Where the fake teeth butt up to my real teeth, there’s a gap which occasionally, especially on words with a pronounced ‘ess’ sound, causes me to whistle. My tongue sometimes slaps against the plastic denture plate. The denture causes me to slur or mumble certain words. (I’ve tried narrating without wearing the denture, but that’s worse—without it, I struggle on ‘th’ and ‘ff’ sounds; I can’t say fairer than that, boom boom.)

It’s a disadvantage for audio work. When I realise I’ve whistled or mumbled during recording, it’s fine because I simply re-record that part, knowing I can remove the bungled section during editing. It makes the recording (and editing) process longer, but it’s something I accept I have to put up with until I can get implants to replace the denture. It’s more problematic when I whistle/mumble but don’t realise at the time—more on that when I come to talk about editing in a future instalment.

As for my inability to perform accents, I’ve tried and failed, and concluded that it’s not something I can learn to do, except perhaps by having professional voice acting lessons, and probably not even then.
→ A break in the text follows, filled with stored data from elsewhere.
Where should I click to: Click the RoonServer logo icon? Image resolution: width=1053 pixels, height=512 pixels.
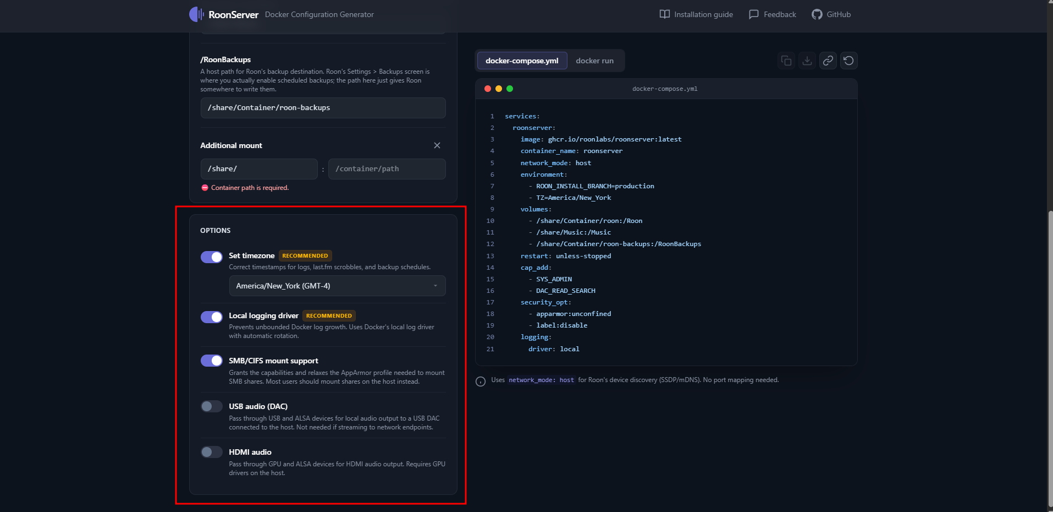coord(196,14)
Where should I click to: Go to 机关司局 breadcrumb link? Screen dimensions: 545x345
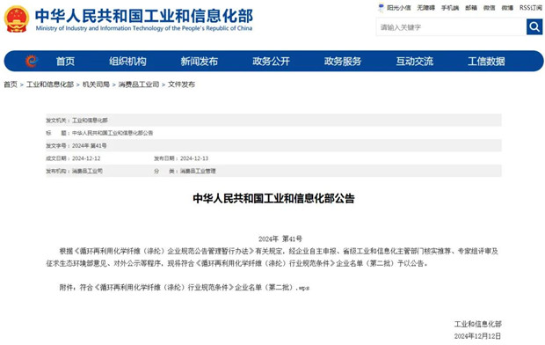coord(96,84)
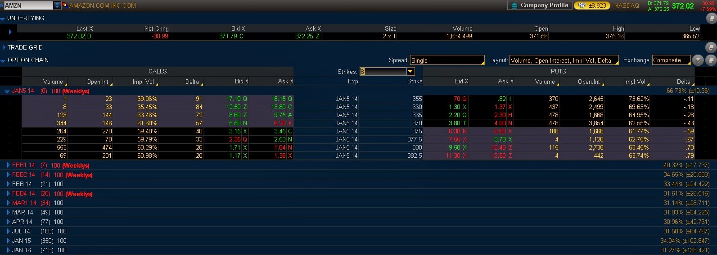This screenshot has height=255, width=717.
Task: Click the AMZN symbol input field
Action: click(28, 5)
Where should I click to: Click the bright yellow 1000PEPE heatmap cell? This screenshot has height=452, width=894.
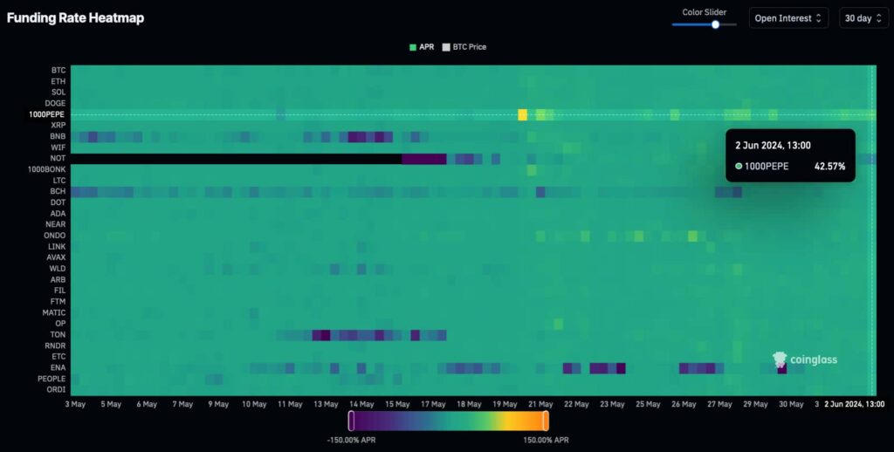tap(522, 114)
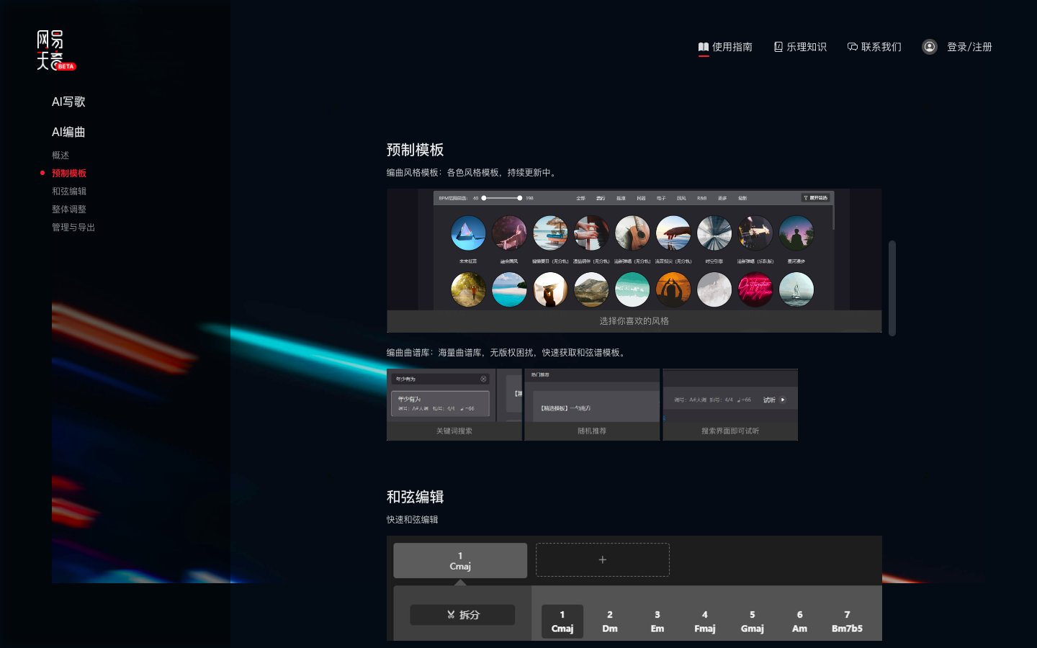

I can do an identifiably Irish or Scottish or Australian accent for the odd stereotypical phrase or two (“G’day, cobber!”), but it lasts as long as the average sneeze before deteriorating into some weird intonation that sounds like a cross between Welsh and, I don’t know, Martian, or something off-planet.

How, then, to differentiate between characters holding a conversation, especially when there are only two speaking and so there may not be many dialogue tags in the source material? I experimented with having one character speak deeper and/or quicker than the other, but found it difficult to be consistent, and the finished recording usually sounded ludicrous and amateur. After many, and I mean many, hours of trial and error, I settled on not trying to differentiate between them at all and relying on the listener to know who’s speaking from context. Now and again, I might throw in an extra dialogue tag during recording if I think the listener needs an additional cue.

Then there’s lack of knowledge about pronunciation. I’ve blogged about The Avid Reader’s Curse, where a reader might only have encountered a word through reading and so has no idea how to pronounce it. There are a surprising number of them.

And there are words I know how to pronounce, but that nevertheless keep tripping me up. ‘Anemone’, for instance, and ‘algae’ (I keep wanting to pronounce it to rhyme with ‘guy’, instead of the correct ‘ghee’). Or ‘pasty complexion’; I know that ‘pasty’ is pronounced to rhyme with ‘tasty’, but my traitorous brain insists on making me pronounce it during recording as the meat-filled parcel of pastry.Some word combinations I stumble over for no apparent reason. ‘Smoky oakiness’ is one. ‘Or harpist’s’ is another. There’s a story in Pond Life with a character named Jake; at one point of the story, I kept calling him Jack, usually without noticing. Fortunately, it was during the practice phase and the recording would be deleted anyway. By the time I came to record the final version, I knew what to look out for.

The practice phase. Yeah, that lasted weeks. Hour upon hour of recording the same material, experimenting with distance from and angle to the microphone, voice tone, pacing, breathing. I kept at it until I could no longer stand reading the same stuff aloud knowing it would be deleted. It was time to start recording in earnest and get to grips with editing.